*DESCRIPTION OF THE TASK*. Word for word, write out all of the data below.

*RECORD SET*.

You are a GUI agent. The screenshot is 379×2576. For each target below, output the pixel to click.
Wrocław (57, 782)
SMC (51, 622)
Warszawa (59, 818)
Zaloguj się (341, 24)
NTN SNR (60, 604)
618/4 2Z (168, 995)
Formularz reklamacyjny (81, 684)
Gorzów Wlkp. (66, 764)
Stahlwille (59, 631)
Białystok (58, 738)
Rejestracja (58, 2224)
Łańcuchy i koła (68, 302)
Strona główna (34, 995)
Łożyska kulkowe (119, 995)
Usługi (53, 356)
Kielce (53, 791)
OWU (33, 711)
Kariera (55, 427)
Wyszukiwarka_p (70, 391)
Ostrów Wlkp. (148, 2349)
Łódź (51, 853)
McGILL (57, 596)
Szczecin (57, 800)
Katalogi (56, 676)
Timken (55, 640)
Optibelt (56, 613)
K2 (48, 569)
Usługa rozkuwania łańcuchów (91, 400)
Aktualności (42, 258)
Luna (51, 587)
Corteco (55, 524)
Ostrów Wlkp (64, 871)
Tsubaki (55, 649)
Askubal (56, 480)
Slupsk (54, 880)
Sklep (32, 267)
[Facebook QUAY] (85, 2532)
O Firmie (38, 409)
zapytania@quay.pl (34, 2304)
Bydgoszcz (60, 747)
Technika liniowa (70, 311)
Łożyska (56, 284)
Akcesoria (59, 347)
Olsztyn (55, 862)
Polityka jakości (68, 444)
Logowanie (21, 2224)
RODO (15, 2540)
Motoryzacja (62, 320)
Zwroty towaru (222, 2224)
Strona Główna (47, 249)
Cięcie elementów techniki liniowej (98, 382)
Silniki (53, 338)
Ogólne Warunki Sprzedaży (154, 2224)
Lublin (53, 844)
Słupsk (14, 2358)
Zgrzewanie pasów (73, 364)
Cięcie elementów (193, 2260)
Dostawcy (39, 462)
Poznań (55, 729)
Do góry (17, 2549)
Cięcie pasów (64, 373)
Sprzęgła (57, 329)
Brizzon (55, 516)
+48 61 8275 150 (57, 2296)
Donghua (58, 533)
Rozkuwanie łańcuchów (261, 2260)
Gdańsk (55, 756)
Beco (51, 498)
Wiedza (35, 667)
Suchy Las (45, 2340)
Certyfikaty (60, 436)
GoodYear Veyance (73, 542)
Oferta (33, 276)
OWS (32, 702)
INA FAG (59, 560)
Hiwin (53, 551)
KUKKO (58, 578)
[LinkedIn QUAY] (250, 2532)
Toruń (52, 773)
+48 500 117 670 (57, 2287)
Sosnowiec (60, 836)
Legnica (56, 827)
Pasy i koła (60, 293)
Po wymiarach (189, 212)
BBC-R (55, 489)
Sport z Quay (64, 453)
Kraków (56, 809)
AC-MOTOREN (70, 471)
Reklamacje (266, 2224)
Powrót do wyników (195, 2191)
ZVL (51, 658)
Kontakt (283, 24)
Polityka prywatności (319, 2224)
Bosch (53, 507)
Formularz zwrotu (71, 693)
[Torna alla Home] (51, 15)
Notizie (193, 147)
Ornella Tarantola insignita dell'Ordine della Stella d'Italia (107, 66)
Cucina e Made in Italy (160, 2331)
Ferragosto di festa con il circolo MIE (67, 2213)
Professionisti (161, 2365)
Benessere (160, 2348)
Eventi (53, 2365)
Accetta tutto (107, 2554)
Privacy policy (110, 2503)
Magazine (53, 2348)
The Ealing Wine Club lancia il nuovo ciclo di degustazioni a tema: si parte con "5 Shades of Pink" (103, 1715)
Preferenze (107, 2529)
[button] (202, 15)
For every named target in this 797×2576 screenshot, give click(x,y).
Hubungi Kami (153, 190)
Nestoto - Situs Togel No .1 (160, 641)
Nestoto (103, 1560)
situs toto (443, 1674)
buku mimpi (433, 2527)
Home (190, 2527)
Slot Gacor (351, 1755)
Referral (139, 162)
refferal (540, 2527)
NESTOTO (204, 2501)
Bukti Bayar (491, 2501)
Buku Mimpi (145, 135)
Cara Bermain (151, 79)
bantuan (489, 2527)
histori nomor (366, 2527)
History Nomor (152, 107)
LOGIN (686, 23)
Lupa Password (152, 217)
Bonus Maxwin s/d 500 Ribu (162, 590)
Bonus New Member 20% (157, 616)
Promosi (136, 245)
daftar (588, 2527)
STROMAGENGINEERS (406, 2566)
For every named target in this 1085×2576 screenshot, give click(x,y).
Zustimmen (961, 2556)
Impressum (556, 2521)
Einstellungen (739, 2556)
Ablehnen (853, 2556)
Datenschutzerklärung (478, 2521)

*RESPONSE TO THIS TASK*.
You are a GUI agent. The screenshot is 379×2576. For each target below, output the pixel to click.
Wrocław (57, 782)
SMC (51, 622)
Warszawa (59, 818)
Zaloguj się (341, 24)
NTN SNR (60, 604)
618/4 2Z (168, 995)
Formularz reklamacyjny (81, 684)
Gorzów Wlkp. (66, 764)
Stahlwille (59, 631)
Białystok (58, 738)
Rejestracja (58, 2224)
Łańcuchy i koła (68, 302)
Strona główna (34, 995)
Łożyska kulkowe (119, 995)
Usługi (53, 356)
Kielce (53, 791)
OWU (33, 711)
Kariera (55, 427)
Wyszukiwarka_p (70, 391)
Ostrów Wlkp. (148, 2349)
Łódź (51, 853)
McGILL (57, 596)
Szczecin (57, 800)
Katalogi (56, 676)
Timken (55, 640)
Optibelt (56, 613)
K2 (48, 569)
Usługa rozkuwania łańcuchów (91, 400)
Aktualności (42, 258)
Luna (51, 587)
Corteco (55, 524)
Ostrów Wlkp (64, 871)
Tsubaki (55, 649)
Askubal (56, 480)
Slupsk (54, 880)
Sklep (32, 267)
[Facebook QUAY] (85, 2532)
O Firmie (38, 409)
zapytania@quay.pl (34, 2304)
Bydgoszcz (60, 747)
Technika liniowa (70, 311)
Łożyska (56, 284)
Akcesoria (59, 347)
Olsztyn (55, 862)
Polityka jakości (68, 444)
Logowanie (21, 2224)
RODO (15, 2540)
Motoryzacja (62, 320)
Zwroty towaru (222, 2224)
Strona Główna (47, 249)
Cięcie elementów techniki liniowej (98, 382)
Silniki (53, 338)
Ogólne Warunki Sprzedaży (154, 2224)
Lublin (53, 844)
Słupsk (14, 2358)
Zgrzewanie pasów (73, 364)
Cięcie elementów (193, 2260)
Dostawcy (39, 462)
Poznań (55, 729)
Do góry (17, 2549)
Cięcie pasów (64, 373)
Sprzęgła (57, 329)
Brizzon (55, 516)
+48 61 8275 150 (57, 2296)
Donghua (58, 533)
Rozkuwanie łańcuchów (261, 2260)
Gdańsk (55, 756)
Beco (51, 498)
Wiedza (35, 667)
Suchy Las (45, 2340)
Certyfikaty (60, 436)
GoodYear Veyance (73, 542)
Oferta (33, 276)
OWS (32, 702)
INA FAG (59, 560)
Hiwin (53, 551)
KUKKO (58, 578)
[LinkedIn QUAY] (250, 2532)
Toruń (52, 773)
+48 500 117 670 (57, 2287)
Sosnowiec (60, 836)
Legnica (56, 827)
Pasy i koła (60, 293)
Po wymiarach (189, 212)
BBC-R (55, 489)
Sport z Quay (64, 453)
Kraków (56, 809)
AC-MOTOREN (70, 471)
Reklamacje (266, 2224)
Powrót do wyników (195, 2191)
ZVL (51, 658)
Kontakt (283, 24)
Polityka prywatności (319, 2224)
Bosch (53, 507)
Formularz zwrotu (71, 693)
[Torna alla Home] (51, 15)
Notizie (193, 147)
Ornella Tarantola insignita dell'Ordine della Stella d'Italia (107, 66)
Cucina e Made in Italy (160, 2331)
Ferragosto di festa con il circolo MIE (67, 2213)
Professionisti (161, 2365)
Benessere (160, 2348)
Eventi (53, 2365)
Accetta tutto (107, 2554)
Privacy policy (110, 2503)
Magazine (53, 2348)
The Ealing Wine Club lancia il nuovo ciclo di degustazioni a tema: si parte con "5 Shades of Pink" (103, 1715)
Preferenze (107, 2529)
[button] (202, 15)
For every named target in this 797×2576 screenshot, give click(x,y).
Hubungi Kami (153, 190)
Nestoto - Situs Togel No .1 (160, 641)
Nestoto (103, 1560)
situs toto (443, 1674)
buku mimpi (433, 2527)
Home (190, 2527)
Slot Gacor (351, 1755)
Referral (139, 162)
refferal (540, 2527)
NESTOTO (204, 2501)
Bukti Bayar (491, 2501)
Buku Mimpi (145, 135)
Cara Bermain (151, 79)
bantuan (489, 2527)
histori nomor (366, 2527)
History Nomor (152, 107)
LOGIN (686, 23)
Lupa Password (152, 217)
Bonus Maxwin s/d 500 Ribu (162, 590)
Bonus New Member 20% (157, 616)
Promosi (136, 245)
daftar (588, 2527)
STROMAGENGINEERS (406, 2566)
For every named target in this 1085×2576 screenshot, give click(x,y).
Zustimmen (961, 2556)
Impressum (556, 2521)
Einstellungen (739, 2556)
Ablehnen (853, 2556)
Datenschutzerklärung (478, 2521)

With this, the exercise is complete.